• **QUOTED PASSAGE**

+ + + + +

Are we really all that?

John Makin at the American Enterprise Institute believes the economy couldn’t be in better shape.

“Old habits die hard. Often, criticism leveled at policymakers is well founded. I certainly have offered up my share. But as 2003 ends and 2004 begins, we find ourselves at a point where the performance of the U.S. economy is about as good as it gets. The stock market is up 20 percent this year, inflation and interest rates are low, productivity growth is high, and U.S. exports are rising strongly. The biggest danger going forward arises from ill-founded criticism aimed at policy measures employed to achieve this excellent outcome and the (fortunately low) chance that policymakers will heed such criticism.”

As Good as It Gets

By John H. Makin
Posted: Monday, December 22, 2003
ECONOMIC OUTLOOK
AEI Online (Washington)
Publication Date: January 1, 2004

Old habits die hard. Often, criticism leveled at policymakers is well founded. I certainly have offered up my share. But as 2003 ends and 2004 begins, we find ourselves at a point where the performance of the U.S. economy is about as good as it gets. The stock market is up 20 percent this year, inflation and interest rates are low, productivity growth is high, and U.S. exports are rising strongly. The biggest danger going forward arises from ill-founded criticism aimed at policy measures employed to achieve this excellent outcome and the (fortunately low) chance that policymakers will heed such criticism.

Deficit Obsession Dangers

The loudest cries of criticism have been reserved for the sharp transition from a U.S. budget surplus of over $200 billion in the 2000 fiscal year to a $380 billion deficit in 2003. Conservatives and liberals alike are already decrying an expected budget deficit of $500 billion in the current fiscal year. Criticism of rising budget deficits, an old habit among would-be policy wonks trying to sound profound and prudent, is just silly at this point. It would be like criticizing firefighters for pumping half the water out of a pond to put out a fire. Sure, there is less water in reserve for another fire, but why have the water there in the first place if you don’t intend to use it to put out fires? Going from a budget surplus of 2 percent of GDP to a deficit, still below 4 percent of GDP, is appropriate in an economy with excess capacity, especially when much of the swing comes from two rounds of demand-boosting tax cuts that simultaneously improve resource allocation.

+ + + + +

• **DATA SECTION**
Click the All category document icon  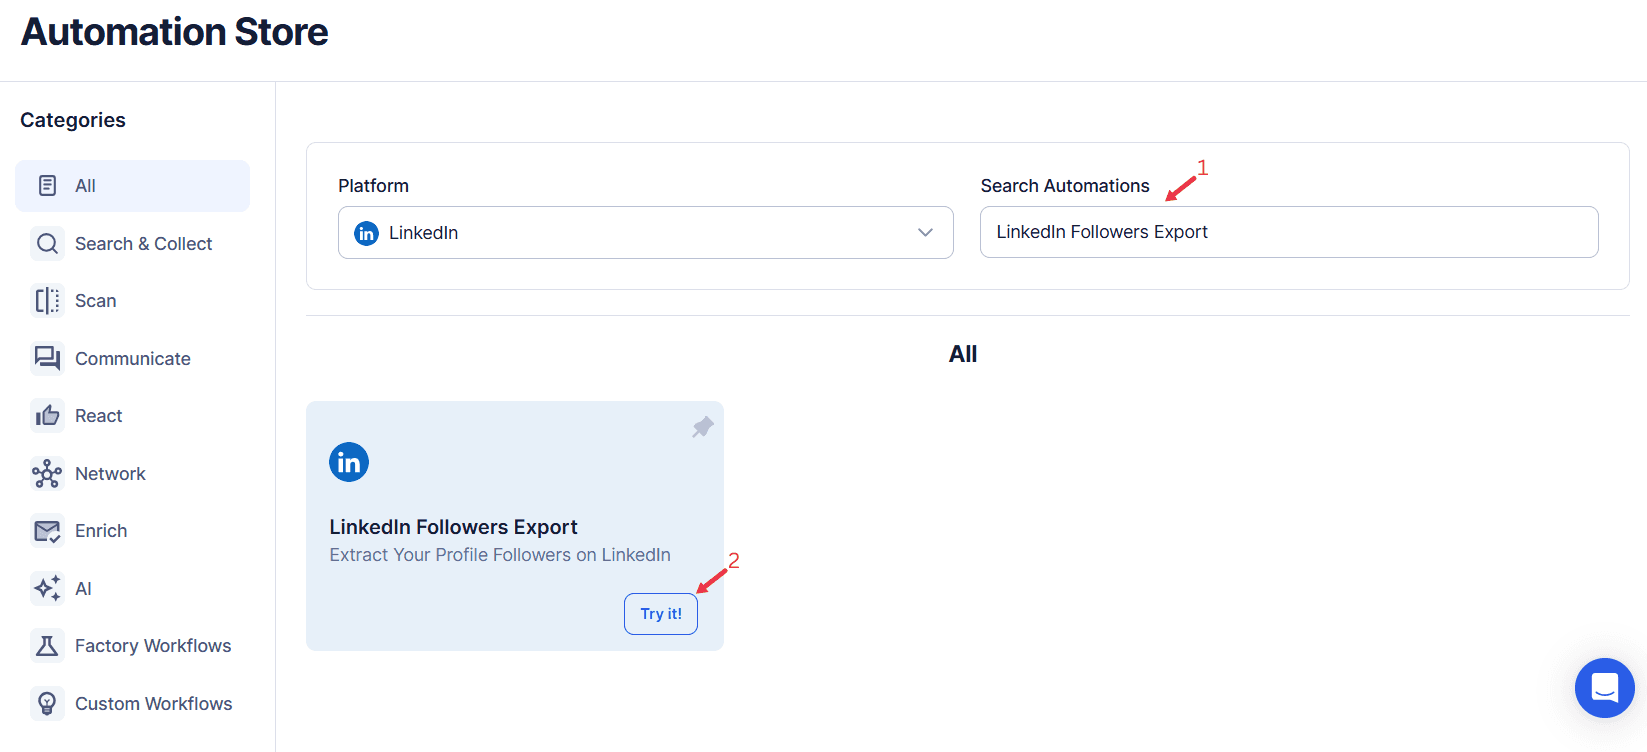(47, 185)
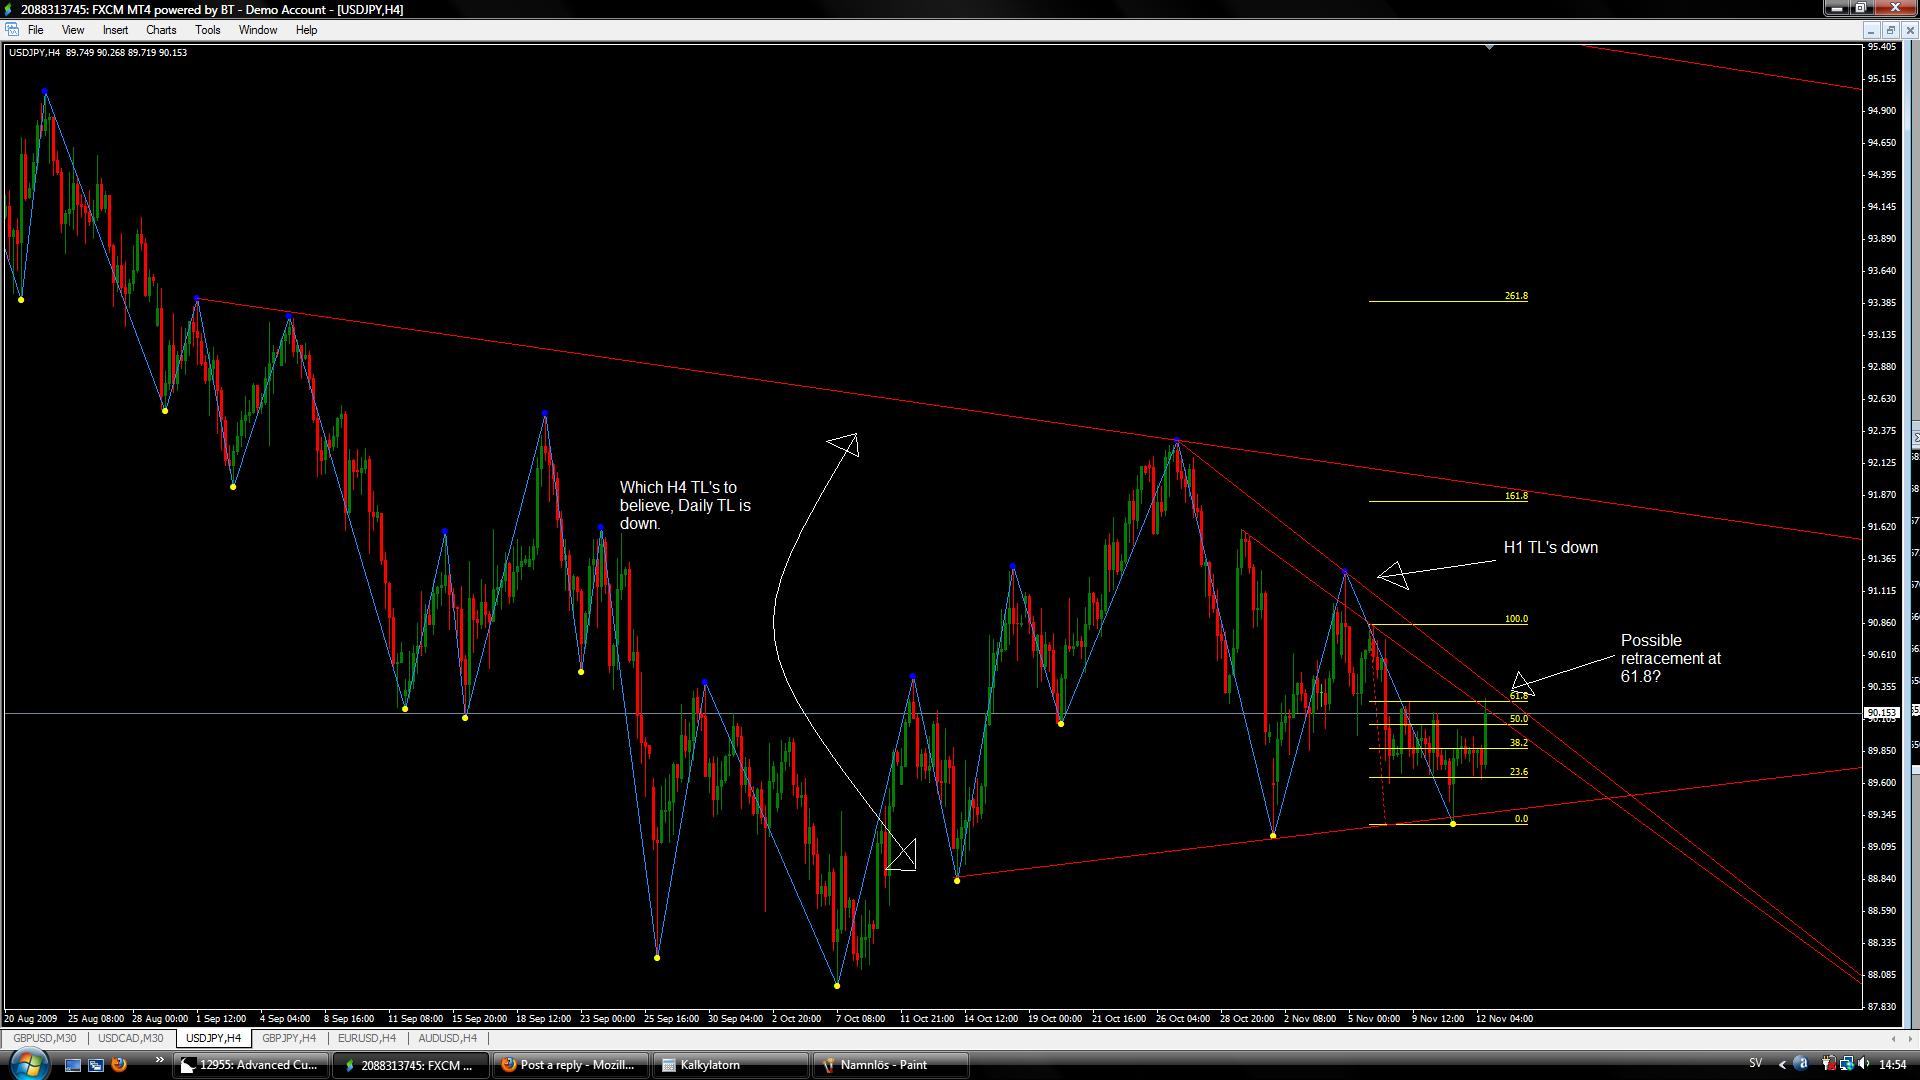
Task: Click the chart shift triangle marker
Action: tap(1490, 47)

+ + + + +

• **SHORT EXERCISE**
According to the article on the U.S. economy, how large was the U.S. budget deficit in 2003?

• **ANSWER IN FULL**
$380 billion